» **Text under study**

====================

Washington area motorists kill more than 3,000 deer annually. What, then, to do with all that roadkill?

In Frederick County, state highway workers have an unusual answer: Place the carcasses in giant bins, separated by layers of wood chips and manure, and turn them into compost. By year's end, if all goes well, the first batch of compost could be helping fields of wildflowers grow along some of the same roads where the deer were killed.

A once-popular method of disposal, burying the deer near where they are found, has become less feasible in Frederick with the proliferation of subdivisions and underground utility lines, never mind the problem of frozen ground in the winter.

Still, working the compost bins isn't for everyone.

"Kinda' swing it up," Rob Mullinix told co-worker Robert Morgan recently as the two placed a freshly killed deer next to another deer.

"We want the legs pointed out," Mullinix said. "Just kinda' flip him. Ready?"

"You want it head-to-head?" Morgan asked.

The facility is tucked behind a bank of trees near a rest stop off Interstate 70. The Maryland State Highway Administration has a similar program in Carroll County, which appears to be the only other such operation in the Washington region.

====================

» **Things to do**
**A)** According to the article on deer roadkill composting, how many deer do Washington area motorists kill each year?
**B)** Resume the article on deer roadkill composting, picking up after its final sentence.

» **Data to examine**
====================

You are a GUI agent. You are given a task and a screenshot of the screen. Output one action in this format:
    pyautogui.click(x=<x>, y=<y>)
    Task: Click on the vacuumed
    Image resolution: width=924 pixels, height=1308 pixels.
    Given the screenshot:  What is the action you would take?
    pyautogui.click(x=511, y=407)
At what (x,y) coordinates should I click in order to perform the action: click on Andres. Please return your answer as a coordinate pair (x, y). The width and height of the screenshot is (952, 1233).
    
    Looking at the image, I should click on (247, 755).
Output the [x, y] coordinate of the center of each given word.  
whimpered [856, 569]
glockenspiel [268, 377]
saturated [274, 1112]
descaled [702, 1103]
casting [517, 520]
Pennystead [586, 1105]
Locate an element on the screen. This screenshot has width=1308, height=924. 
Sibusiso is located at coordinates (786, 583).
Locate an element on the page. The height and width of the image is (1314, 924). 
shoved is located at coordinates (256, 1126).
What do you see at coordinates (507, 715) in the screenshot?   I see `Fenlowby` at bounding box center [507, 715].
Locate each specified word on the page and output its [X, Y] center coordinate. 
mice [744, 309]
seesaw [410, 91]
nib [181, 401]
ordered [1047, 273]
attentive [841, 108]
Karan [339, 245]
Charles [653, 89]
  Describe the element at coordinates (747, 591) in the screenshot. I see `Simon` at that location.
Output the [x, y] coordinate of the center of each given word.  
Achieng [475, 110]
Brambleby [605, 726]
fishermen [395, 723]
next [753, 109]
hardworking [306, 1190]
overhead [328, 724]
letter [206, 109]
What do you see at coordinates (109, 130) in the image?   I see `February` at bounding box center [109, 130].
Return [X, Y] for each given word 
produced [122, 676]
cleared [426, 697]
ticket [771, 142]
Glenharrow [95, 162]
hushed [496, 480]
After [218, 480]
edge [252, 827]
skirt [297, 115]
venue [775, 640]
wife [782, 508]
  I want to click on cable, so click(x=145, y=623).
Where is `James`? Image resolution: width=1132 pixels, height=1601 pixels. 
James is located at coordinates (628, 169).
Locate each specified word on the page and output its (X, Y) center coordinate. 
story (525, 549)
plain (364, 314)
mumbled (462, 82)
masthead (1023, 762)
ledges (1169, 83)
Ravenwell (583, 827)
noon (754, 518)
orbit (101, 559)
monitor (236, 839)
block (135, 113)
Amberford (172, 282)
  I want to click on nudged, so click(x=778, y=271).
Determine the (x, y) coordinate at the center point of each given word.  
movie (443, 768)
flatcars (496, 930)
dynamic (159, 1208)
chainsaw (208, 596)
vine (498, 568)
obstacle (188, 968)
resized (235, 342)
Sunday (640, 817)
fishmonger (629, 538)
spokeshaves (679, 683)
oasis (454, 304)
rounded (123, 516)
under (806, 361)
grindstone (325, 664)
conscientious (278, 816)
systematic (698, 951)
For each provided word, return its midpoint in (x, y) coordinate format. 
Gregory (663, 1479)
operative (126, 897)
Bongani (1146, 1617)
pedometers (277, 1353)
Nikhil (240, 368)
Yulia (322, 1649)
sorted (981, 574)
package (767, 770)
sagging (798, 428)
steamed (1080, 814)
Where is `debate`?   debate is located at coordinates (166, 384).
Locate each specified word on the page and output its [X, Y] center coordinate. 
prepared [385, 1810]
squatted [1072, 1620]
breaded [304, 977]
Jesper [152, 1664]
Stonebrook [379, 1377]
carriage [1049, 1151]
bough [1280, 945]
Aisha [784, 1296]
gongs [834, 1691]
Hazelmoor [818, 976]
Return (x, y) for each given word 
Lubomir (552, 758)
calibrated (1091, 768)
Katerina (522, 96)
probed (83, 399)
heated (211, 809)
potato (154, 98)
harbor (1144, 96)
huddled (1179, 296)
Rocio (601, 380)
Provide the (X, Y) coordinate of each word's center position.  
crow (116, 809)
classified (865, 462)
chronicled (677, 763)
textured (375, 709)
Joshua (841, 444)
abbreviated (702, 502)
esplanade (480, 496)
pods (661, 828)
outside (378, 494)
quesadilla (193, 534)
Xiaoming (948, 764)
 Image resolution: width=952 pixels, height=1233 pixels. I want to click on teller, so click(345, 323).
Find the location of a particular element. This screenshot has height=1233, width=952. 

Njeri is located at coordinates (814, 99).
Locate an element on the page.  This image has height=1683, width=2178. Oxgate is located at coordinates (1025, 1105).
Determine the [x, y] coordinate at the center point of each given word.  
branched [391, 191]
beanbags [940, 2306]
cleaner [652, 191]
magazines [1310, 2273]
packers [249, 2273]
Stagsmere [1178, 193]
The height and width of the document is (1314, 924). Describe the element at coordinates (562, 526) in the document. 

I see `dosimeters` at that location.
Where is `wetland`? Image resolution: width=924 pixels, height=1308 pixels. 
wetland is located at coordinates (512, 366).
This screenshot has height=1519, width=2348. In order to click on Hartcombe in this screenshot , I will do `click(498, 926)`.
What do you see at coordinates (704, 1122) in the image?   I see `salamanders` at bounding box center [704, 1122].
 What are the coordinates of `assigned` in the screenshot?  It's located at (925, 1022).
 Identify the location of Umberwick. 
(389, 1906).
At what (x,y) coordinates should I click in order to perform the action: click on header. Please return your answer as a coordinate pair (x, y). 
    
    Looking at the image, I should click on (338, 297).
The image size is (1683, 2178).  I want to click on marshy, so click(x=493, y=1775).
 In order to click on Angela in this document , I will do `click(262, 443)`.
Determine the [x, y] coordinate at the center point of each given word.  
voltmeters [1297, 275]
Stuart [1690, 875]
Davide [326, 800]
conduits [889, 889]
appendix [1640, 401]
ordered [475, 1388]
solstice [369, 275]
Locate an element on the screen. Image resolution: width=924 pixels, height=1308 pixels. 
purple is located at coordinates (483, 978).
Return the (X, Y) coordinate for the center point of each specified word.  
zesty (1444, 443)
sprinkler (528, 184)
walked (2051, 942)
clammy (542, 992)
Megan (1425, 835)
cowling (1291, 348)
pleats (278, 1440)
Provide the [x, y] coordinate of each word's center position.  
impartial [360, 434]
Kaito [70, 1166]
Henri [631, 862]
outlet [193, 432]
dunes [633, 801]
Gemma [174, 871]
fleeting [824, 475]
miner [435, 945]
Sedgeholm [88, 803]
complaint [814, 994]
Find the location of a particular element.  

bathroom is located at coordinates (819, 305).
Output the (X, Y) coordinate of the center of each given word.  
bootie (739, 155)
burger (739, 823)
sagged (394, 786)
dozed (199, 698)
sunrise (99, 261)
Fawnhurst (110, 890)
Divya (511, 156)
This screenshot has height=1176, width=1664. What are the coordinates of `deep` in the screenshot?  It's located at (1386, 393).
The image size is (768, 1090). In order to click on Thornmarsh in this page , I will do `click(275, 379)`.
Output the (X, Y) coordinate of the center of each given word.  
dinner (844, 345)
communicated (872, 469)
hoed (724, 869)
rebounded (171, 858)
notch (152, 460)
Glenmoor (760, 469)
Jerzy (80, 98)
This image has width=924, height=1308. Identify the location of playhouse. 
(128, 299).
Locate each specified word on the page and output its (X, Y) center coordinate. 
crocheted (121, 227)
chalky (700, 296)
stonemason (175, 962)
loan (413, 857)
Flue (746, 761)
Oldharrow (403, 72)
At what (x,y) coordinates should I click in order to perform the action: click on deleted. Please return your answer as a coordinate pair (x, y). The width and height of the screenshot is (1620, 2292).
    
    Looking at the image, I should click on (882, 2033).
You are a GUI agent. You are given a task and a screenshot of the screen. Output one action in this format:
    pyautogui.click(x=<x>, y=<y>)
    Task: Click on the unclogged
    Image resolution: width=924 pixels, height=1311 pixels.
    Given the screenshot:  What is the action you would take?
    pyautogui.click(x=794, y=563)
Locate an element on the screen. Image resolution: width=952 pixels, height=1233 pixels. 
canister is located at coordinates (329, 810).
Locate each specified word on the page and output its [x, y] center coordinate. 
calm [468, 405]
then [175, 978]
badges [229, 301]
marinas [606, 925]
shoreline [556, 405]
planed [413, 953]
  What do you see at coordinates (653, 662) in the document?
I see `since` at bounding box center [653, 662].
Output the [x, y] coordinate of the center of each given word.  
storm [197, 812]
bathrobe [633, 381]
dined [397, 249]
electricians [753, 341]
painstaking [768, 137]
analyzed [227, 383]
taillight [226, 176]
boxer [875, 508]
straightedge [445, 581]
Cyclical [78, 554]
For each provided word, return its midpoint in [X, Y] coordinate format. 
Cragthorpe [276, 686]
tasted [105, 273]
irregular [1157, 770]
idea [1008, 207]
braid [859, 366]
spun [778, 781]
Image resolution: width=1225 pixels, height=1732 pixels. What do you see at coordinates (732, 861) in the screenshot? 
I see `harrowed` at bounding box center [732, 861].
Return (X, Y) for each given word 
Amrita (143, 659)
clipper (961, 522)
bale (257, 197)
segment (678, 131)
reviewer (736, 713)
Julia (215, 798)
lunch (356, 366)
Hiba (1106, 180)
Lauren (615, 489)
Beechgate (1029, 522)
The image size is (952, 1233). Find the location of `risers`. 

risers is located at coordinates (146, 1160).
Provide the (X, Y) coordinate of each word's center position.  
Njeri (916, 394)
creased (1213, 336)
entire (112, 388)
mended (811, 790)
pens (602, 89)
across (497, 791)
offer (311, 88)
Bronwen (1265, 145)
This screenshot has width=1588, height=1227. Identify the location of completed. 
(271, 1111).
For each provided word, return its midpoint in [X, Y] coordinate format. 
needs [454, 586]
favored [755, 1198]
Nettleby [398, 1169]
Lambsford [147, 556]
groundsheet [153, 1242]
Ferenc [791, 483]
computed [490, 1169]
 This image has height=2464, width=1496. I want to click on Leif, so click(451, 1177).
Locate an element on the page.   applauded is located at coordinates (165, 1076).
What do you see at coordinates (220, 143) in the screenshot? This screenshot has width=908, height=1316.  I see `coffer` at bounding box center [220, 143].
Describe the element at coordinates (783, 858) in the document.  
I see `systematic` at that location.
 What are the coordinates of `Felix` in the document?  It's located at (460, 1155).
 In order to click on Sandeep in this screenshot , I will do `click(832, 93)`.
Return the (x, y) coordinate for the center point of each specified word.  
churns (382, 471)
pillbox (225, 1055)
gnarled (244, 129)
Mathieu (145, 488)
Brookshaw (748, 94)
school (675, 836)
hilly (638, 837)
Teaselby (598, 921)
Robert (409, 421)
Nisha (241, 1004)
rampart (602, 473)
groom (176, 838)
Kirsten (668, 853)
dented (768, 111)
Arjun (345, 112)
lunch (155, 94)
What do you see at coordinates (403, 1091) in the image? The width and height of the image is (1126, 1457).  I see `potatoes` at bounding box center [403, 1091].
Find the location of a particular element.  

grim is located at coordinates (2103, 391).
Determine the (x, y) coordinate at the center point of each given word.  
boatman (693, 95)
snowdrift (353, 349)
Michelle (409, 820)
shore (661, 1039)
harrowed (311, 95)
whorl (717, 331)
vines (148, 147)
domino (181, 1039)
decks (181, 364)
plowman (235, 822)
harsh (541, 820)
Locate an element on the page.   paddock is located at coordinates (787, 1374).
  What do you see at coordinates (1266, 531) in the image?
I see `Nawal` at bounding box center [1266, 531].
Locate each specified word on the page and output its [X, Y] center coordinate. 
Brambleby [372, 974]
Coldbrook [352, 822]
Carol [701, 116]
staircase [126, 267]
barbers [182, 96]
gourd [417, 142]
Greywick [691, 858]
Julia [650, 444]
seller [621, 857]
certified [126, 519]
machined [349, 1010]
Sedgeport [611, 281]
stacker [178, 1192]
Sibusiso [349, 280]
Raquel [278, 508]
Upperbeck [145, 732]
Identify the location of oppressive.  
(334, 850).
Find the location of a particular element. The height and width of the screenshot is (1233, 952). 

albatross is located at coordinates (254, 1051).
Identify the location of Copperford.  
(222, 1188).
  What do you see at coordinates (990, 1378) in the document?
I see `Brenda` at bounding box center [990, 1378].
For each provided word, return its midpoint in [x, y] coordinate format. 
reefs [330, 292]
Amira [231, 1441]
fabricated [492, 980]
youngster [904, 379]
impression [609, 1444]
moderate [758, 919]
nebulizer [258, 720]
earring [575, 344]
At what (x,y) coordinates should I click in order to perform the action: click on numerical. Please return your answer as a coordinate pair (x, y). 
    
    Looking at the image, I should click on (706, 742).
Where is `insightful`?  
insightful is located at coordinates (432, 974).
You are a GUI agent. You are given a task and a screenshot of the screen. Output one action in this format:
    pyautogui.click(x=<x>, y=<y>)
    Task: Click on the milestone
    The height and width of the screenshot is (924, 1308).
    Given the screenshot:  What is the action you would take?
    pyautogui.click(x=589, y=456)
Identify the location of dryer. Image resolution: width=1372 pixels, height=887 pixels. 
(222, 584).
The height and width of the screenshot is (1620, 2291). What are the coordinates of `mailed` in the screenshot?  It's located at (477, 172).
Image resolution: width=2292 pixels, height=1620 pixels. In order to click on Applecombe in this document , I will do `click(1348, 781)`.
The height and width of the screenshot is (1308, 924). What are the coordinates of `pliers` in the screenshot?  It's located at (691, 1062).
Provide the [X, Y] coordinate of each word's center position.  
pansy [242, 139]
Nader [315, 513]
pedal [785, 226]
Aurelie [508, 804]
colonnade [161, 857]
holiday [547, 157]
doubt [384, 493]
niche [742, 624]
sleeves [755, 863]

====================

» **Responses for each task**
**A)** More than 3,000.

**B)**
Nationally, the idea of turning roadkill into compost appears to be catching on. Nearly 50 such operations have sprung up in recent years in New York state and other states, such as Kentucky and Ohio, have tried composting roadkill. In Montana, authorities also compost elk and moose.

The Frederick operation has eight covered composting bins, each about the size and shape of a small horse stall. When full, the bins typically contain about 40 deer carcasses in four layers.

The manure in the mixture supplies carbon and nitrogen. The wood chips supply carbon and create air pockets that feed oxygen into the mix. The deer carcasses also supply nitrogen. All combine in an organic process that raises the temperature to about 150 degrees, cooking off possible pathogens such as fecal coliform bacteria, officials said.

Like a lot of things, getting rid of dead deer used to be a simpler affair.